IF IT BLEEDS: A toe-tapping track from way back spreads like a virus through Leeds, Massachusetts, heralding a new era of unspeakable evil. WXXT - the slithering tongue in the ear of the Pioneer Valley. Are you ready to rock?
You’re listening to WXXT…the crooning from the tomb, the doom in the embalming room…the howl from the bowel of the Pioneer Valley.
Matthew M. Bartlett was born in Hartford, Connecticut in 1970. He writes dark and strange fiction at his home in Western Massachusetts, where he lives with his wife Katie and an unknown number of cats.
"Candles everywhere, flickering to the soundtrack of a scratchy record playing some old bouncy children's song, a high-pitched, kewpie doll voice, the needle skipping: ...inside me, where it's dark, *CLICK*, inside me, where it's dark, *CLICK*, inside me, where it's dark..."
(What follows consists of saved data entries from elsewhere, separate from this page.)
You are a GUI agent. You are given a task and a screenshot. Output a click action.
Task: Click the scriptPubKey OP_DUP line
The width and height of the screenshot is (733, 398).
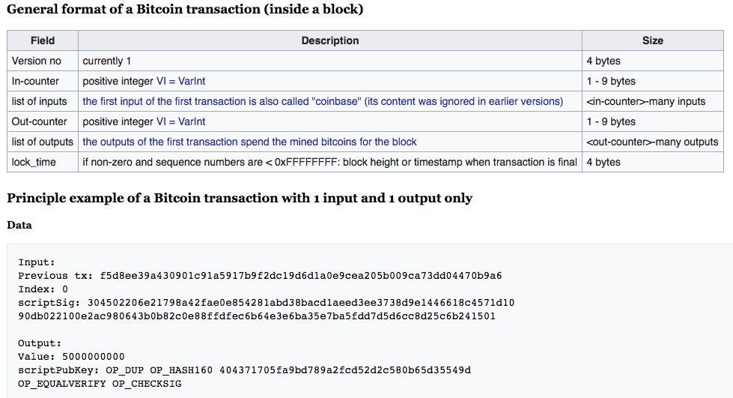(x=244, y=370)
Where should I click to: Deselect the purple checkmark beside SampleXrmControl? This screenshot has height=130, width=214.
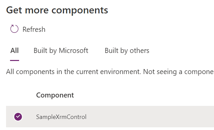tap(18, 117)
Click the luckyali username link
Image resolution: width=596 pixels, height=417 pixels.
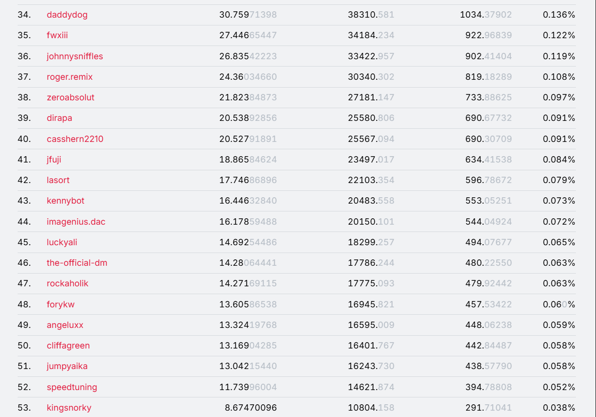[x=62, y=242]
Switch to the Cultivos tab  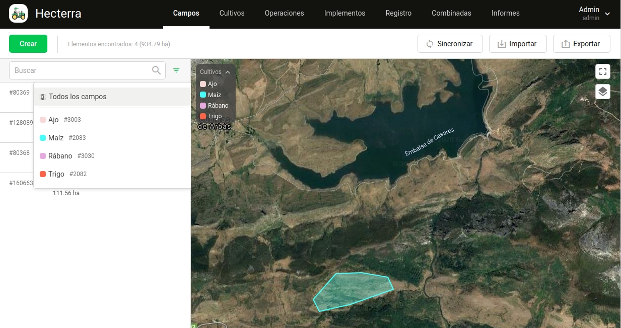(232, 13)

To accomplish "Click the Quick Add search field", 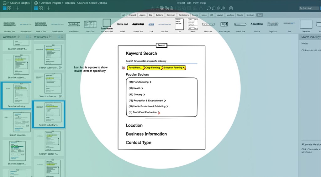I will point(309,8).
This is an evil book. Diabolical. And demonic (sic). It made me see bugs dancing on walls. Two trippy stories spread the WXXT plague to the unwary. What a mind f*ck. Give me more.
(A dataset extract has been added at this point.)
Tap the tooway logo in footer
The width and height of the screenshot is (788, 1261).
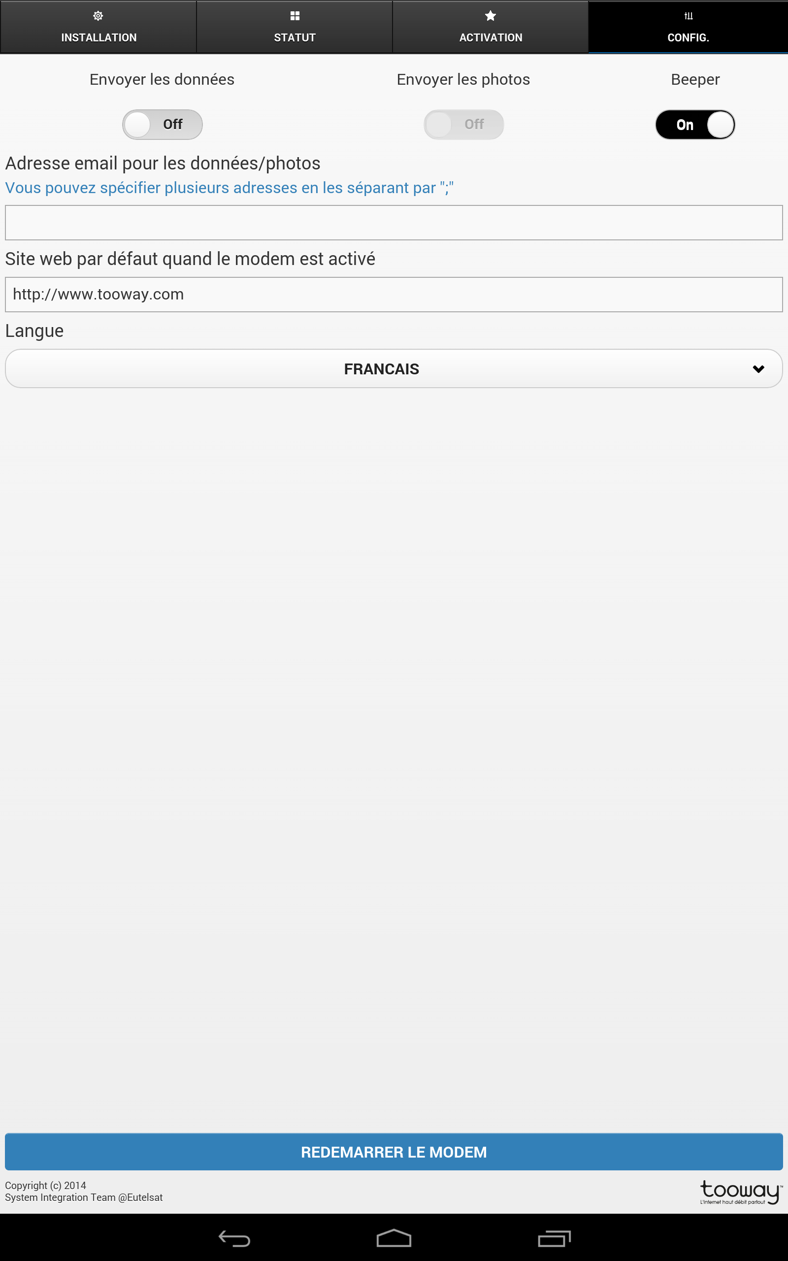coord(741,1192)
Another absolute standout collection of two "tales from Leeds". I could read these into perpetuity. Nobody else does horror like this, the imagery is on another level. Part body horror, part folk horror, occult and weird town. Such a unique voice.
This book brings us more unsettling tales from Bartlett’s town of Leeds where radio signals infect your ears, the insane rule and reality is just a suggestion.
The most frustrating thing about this book, other than it very blatantly wanting to be the Bewdley Mayhem, is that Bartlett is clearly a very good writer. He has striking images and writes good, tense prose and dialogue. But his ideas are frankly an overheated bunch of cliches and overdone tropes. Why Bewdley is so great is that it manages to disorient the reader by alluding to LOTS of horrible things, but leading the reader to imagine those horrors themselves. It’s far cleverer than just throwing gore and grue at you. It knows that the final shift to real, tangible panic inducing horror has to come from not so much suggestion as a kind of inevitability. This just falls short enough of that aim for it to be frustratingly banal in its horrors. It could have considerably more, but just can’t resist a cliche
I can honestly say Bartlett is an original writer. His prose are well-written and the scenarios he presents to readers are compelling and extend beyond being weird. There isn't much in the way of a solid plot in these two works. They are a bunch of vignettes held together by their relationship to a sinister radio and its demonic broadcasts. I'll definitely check out more from Bartlett in the future.